To File Jointly or Not to File Jointly
If you’re married, you have a choice when it comes to the filing status on your federal income tax return: you can file jointly with your spouse or separately. For the majority of married couples, there are more advantages to filing jointly.
Filing jointing usually means a couple can deduct two exemption amounts from their income. It also more easily qualifies them for multiple tax credits, like the:
- Earned Income Tax Credit
- American Opportunity and Lifetime Learning Education Tax Credits
- Exclusion or credit for adoption expenses
- Child and Dependent Care Tax Credit
- Student loan interest deduction
- Tuition and fees deduction
- Elderly and disabled credit
If a couple files jointly, their income is combined, giving them a higher income threshold for some taxes and deductions. For many people, this allows them to earn a larger amount of income and possibly still qualify for certain tax breaks. Those who file together do need to list their deductions the same way, so if one spouse itemizes their deductions, the other spouse must itemize as well, even if their itemized worth is less than the standard deduction.
In certain situations, filing separately may help you save more on your tax return, and on your spouse’s. For example, the IRS only allows you to deduct medical costs that exceed a certain percentage of your adjusted gross income (AGI). So, if either of you have a large amount of out-of-pocket medical expenses to claim, it can be more difficult to claim the majority of the expenses if you and your spouse have a high combined AGI. You would be able to claim a higher percentage of out-of-pocket medical expenses if you filed separately.
Filing separately may help reduce the income used to determine student loan payments. If your federal student loan payments are based on your tax return income, then filing separately can result in a lower payment plan.
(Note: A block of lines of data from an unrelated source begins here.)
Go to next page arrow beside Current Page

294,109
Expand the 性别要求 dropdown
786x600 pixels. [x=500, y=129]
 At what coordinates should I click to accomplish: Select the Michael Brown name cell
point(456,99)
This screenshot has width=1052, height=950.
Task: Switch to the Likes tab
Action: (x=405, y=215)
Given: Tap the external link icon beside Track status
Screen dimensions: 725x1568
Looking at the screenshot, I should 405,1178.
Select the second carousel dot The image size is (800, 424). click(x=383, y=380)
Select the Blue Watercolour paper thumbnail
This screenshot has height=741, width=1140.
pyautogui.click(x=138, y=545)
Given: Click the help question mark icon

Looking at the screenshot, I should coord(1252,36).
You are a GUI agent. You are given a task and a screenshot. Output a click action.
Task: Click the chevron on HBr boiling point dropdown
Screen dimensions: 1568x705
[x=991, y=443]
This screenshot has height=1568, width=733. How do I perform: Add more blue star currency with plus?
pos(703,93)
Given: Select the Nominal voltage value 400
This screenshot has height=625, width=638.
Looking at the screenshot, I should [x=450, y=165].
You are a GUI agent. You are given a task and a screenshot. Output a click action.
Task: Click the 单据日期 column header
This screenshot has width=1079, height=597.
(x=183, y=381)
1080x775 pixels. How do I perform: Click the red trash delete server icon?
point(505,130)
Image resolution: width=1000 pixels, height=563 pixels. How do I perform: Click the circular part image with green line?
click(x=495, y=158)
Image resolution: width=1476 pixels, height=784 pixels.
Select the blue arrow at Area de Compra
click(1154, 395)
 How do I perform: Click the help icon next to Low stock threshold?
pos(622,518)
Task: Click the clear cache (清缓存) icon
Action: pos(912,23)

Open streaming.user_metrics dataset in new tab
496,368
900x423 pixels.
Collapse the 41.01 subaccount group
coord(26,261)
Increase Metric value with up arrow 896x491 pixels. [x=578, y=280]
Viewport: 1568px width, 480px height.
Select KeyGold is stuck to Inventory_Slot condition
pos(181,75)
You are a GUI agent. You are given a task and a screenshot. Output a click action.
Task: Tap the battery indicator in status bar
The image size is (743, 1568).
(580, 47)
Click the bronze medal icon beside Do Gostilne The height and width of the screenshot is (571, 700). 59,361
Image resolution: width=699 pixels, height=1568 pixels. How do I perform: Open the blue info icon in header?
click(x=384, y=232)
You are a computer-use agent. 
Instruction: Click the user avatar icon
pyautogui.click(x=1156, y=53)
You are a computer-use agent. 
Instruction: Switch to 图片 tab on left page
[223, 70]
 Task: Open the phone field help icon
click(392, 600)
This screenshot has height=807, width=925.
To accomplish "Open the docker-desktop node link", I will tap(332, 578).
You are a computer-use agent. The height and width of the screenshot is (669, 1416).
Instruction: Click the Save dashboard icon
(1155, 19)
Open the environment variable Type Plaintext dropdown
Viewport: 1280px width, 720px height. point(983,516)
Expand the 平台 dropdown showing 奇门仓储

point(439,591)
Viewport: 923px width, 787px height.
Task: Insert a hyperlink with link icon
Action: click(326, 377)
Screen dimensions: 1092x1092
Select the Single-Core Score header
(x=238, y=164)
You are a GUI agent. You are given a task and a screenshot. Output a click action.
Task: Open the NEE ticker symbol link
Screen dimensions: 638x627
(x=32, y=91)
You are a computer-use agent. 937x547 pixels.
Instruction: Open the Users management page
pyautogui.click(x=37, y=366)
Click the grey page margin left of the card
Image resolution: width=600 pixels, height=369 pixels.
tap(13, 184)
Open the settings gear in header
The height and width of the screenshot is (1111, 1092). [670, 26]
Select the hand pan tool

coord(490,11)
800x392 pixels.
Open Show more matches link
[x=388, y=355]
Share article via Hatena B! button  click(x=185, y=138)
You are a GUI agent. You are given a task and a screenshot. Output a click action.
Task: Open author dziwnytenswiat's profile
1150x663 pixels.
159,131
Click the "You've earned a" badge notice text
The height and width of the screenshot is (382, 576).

However, if you file separately, you are disqualified from several of the deductions and credits listed above. Not only that, but filing separately lowers the standard deduction that’s offered to joint filers—in the past, up to 50 percent lower—and the capital loss deduction limit. If you contributed to an IRA, are married, and file separately, you may be limited to a smaller IRA contribution deduction.
The best way to decide which filing status is more advantageous to your specific situation is to work with a tax professional. They will most likely calculate both outcomes to see which net refund is higher, or which balance due is lower. Or, you can use tax software that can give you similar guidance or allow you to calculate both scenarios.